What to produce: Within the records below, find each line with the word "agent" and copy it out.

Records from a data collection
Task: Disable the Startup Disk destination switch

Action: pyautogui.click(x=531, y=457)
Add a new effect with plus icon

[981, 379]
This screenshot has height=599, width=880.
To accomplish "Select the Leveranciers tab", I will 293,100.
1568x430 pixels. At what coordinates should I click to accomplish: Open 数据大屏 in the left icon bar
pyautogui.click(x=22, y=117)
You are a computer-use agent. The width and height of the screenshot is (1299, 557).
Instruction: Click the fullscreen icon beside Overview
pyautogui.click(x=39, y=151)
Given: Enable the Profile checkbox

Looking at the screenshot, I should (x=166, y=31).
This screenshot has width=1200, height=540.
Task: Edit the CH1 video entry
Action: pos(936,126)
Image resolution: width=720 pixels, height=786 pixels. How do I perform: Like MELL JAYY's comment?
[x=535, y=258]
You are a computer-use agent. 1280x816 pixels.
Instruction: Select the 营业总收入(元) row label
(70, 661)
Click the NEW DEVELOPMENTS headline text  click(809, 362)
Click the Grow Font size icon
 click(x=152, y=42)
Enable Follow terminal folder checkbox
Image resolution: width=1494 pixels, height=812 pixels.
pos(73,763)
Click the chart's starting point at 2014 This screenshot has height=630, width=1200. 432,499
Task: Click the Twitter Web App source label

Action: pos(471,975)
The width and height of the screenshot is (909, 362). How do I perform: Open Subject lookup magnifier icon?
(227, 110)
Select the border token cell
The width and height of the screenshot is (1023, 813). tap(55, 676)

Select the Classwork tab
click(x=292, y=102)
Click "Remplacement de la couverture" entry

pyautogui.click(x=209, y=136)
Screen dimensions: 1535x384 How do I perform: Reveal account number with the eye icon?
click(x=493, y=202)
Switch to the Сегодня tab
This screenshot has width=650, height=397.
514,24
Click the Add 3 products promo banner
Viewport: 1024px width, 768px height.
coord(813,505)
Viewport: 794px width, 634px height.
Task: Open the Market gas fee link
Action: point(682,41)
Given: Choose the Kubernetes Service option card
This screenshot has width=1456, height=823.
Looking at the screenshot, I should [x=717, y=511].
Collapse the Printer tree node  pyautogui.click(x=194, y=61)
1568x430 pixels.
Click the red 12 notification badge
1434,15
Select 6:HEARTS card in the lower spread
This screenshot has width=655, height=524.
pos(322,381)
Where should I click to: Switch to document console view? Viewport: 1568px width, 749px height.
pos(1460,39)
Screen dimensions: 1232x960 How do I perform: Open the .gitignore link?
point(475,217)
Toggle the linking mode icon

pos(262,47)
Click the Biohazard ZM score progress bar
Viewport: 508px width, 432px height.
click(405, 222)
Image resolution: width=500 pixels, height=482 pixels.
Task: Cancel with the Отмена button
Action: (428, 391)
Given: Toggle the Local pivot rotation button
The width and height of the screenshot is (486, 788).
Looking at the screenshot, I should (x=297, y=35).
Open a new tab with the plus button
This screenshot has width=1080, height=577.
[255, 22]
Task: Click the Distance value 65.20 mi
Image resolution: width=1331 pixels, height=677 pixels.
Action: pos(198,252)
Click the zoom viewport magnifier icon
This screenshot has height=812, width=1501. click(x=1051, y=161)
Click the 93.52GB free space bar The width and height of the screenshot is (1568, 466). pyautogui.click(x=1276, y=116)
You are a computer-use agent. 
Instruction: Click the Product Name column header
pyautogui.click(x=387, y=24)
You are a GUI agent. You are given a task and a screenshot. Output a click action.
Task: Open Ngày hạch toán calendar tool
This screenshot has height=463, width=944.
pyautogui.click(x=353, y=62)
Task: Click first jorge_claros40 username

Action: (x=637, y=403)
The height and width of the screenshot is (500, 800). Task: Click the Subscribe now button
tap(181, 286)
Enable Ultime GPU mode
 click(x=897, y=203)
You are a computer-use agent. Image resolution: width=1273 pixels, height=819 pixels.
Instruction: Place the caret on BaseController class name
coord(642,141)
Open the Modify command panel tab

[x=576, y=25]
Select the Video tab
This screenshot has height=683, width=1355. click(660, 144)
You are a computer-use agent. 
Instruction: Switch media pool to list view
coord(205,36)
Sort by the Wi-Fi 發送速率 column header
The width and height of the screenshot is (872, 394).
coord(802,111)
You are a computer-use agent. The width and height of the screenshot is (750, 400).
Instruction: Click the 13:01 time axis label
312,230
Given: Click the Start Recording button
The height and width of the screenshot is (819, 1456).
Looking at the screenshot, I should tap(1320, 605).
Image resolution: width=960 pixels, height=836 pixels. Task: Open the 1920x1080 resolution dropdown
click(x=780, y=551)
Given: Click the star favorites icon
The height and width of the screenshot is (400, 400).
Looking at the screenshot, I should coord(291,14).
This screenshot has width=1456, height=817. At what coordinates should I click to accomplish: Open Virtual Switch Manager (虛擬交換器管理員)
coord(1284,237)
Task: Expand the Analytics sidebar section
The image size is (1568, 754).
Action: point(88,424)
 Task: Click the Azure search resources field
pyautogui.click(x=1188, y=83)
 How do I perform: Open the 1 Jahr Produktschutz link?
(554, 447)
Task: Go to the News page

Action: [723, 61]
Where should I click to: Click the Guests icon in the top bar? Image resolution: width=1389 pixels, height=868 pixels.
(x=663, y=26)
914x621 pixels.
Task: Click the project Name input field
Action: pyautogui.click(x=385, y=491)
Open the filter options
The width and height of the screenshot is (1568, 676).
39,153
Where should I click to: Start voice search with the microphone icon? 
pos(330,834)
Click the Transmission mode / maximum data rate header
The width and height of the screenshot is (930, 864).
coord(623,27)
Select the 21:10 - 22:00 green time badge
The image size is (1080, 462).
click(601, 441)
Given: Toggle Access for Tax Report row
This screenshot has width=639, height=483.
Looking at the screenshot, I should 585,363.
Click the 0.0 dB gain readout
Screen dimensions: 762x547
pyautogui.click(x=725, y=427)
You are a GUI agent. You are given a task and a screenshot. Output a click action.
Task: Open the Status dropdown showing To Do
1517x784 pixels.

Solution to this problem:
You are a computer-use agent. The width and height of the screenshot is (1299, 557).
You are a computer-use agent. 1280x816 pixels.
You are a computer-use agent. 
You are a GUI agent. You are given a task and a screenshot. Output a click action.
You are a computer-use agent. Image resolution: width=1273 pixels, height=819 pixels.
You are a computer-use agent. 
You are a computer-use agent. The width and height of the screenshot is (750, 400).
You are a GUI agent. You are given a task and a screenshot. Output a click action.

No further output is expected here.